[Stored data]

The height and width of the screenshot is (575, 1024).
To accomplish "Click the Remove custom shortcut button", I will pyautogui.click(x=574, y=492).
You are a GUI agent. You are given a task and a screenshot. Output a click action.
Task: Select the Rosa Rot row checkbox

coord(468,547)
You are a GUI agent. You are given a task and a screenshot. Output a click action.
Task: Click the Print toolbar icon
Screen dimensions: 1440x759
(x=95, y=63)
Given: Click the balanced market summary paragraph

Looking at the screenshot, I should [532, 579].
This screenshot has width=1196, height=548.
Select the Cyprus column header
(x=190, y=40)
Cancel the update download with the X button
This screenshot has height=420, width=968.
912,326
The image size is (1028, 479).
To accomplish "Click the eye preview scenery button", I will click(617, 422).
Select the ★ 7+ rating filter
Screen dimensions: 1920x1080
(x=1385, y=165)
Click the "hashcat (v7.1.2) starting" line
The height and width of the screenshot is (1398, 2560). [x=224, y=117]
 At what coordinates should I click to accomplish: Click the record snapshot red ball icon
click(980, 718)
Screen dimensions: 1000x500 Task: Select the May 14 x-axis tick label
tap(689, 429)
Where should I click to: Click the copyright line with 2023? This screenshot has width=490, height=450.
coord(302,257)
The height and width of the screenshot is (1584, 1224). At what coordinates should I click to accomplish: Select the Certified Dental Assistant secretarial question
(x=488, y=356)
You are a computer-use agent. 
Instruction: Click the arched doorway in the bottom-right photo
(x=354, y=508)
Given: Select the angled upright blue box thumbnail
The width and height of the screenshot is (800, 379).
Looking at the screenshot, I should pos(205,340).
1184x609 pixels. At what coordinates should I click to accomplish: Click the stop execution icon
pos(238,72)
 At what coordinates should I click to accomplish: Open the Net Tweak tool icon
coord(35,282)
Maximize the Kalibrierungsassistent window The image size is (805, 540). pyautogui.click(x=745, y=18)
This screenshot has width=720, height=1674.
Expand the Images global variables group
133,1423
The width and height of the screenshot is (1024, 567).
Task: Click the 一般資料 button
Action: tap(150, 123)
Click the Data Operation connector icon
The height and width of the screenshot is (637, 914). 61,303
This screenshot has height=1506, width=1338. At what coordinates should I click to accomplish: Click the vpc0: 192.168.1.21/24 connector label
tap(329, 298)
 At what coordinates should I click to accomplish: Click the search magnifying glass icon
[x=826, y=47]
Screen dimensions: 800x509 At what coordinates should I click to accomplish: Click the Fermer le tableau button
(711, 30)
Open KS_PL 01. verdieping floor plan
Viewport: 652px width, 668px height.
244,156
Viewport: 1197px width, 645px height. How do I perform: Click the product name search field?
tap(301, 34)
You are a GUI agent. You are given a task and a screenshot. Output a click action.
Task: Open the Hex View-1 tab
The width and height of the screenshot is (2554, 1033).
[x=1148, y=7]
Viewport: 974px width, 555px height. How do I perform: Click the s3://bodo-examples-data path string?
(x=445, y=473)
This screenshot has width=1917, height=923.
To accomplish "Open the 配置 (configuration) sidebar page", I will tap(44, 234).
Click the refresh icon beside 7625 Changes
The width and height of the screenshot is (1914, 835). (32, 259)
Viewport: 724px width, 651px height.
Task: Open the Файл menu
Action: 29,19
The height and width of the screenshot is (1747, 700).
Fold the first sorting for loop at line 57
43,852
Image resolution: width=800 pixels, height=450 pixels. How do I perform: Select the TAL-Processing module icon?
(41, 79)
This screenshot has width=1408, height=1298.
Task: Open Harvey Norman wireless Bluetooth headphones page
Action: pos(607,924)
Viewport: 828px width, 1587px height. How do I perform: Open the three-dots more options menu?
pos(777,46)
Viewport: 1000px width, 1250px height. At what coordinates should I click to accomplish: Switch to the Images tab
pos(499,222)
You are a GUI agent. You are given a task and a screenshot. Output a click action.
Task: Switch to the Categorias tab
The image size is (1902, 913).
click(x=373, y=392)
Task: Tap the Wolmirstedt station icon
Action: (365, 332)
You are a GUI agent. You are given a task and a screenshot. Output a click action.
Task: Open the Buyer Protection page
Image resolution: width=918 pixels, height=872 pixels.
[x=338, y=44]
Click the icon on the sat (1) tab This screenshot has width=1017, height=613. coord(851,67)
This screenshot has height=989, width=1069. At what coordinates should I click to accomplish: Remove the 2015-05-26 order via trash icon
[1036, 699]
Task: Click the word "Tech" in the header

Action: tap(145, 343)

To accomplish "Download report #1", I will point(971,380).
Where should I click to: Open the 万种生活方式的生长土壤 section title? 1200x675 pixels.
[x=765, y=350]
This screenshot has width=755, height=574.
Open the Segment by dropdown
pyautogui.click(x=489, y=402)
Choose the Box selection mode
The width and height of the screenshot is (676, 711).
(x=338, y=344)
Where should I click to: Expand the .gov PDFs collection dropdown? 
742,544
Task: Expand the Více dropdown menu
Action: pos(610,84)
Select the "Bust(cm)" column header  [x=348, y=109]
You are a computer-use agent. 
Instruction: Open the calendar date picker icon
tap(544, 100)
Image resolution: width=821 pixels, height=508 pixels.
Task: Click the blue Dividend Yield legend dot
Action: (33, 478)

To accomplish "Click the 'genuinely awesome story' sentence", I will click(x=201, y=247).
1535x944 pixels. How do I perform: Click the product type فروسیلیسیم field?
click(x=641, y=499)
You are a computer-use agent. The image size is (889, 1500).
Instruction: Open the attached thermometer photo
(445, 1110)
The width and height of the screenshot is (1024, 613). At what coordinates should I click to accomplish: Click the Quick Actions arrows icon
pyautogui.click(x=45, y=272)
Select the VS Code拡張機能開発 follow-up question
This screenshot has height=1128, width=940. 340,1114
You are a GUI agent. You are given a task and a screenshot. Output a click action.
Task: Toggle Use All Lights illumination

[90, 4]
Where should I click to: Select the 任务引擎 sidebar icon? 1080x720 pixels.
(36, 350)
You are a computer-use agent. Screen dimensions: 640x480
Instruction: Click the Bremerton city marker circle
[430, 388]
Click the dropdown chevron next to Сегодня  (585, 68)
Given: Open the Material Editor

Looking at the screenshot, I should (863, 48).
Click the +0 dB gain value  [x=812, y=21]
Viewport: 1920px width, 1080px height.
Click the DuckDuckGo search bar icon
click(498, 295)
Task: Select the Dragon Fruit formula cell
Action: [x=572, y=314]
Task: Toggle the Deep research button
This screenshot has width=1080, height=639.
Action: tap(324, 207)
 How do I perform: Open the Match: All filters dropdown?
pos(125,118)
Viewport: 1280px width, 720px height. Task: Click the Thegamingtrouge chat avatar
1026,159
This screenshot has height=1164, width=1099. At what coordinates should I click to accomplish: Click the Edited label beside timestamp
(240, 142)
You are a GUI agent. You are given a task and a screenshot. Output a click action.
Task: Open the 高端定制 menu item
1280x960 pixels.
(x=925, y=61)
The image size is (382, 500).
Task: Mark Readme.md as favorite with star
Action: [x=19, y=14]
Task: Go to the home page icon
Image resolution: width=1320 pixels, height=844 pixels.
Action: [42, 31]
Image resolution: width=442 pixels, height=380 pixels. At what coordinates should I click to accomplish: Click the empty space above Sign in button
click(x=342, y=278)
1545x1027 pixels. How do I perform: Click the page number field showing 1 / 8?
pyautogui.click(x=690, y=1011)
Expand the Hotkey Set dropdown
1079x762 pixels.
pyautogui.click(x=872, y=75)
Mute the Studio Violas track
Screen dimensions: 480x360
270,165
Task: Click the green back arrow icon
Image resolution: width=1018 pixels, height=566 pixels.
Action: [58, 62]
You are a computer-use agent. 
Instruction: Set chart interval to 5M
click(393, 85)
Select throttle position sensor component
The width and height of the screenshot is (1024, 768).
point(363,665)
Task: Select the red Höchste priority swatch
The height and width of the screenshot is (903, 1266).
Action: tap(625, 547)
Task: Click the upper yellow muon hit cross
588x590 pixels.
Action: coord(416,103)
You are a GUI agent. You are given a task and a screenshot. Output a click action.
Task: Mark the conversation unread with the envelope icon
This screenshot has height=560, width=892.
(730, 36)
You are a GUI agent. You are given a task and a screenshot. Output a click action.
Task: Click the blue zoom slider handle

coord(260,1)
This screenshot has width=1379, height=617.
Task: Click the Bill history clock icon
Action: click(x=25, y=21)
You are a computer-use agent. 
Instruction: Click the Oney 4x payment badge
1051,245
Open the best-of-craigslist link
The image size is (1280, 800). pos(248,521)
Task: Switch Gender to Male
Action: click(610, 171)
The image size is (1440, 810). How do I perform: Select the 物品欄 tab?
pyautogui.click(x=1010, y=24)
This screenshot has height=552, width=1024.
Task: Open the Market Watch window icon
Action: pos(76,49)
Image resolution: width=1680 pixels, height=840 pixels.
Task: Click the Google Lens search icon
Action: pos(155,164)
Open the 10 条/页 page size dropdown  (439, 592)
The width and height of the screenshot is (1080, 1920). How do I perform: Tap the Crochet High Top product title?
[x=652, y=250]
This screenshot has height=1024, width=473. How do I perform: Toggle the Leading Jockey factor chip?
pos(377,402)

- _Work to complete_:
Beginning at the top of the data, please return every line until and including the line containing "Task: Click the Print toolbar icon", copied exactly, and nothing past it.

- _Answer to the exercise_:
The height and width of the screenshot is (575, 1024).
To accomplish "Click the Remove custom shortcut button", I will pyautogui.click(x=574, y=492).
You are a GUI agent. You are given a task and a screenshot. Output a click action.
Task: Select the Rosa Rot row checkbox

coord(468,547)
You are a GUI agent. You are given a task and a screenshot. Output a click action.
Task: Click the Print toolbar icon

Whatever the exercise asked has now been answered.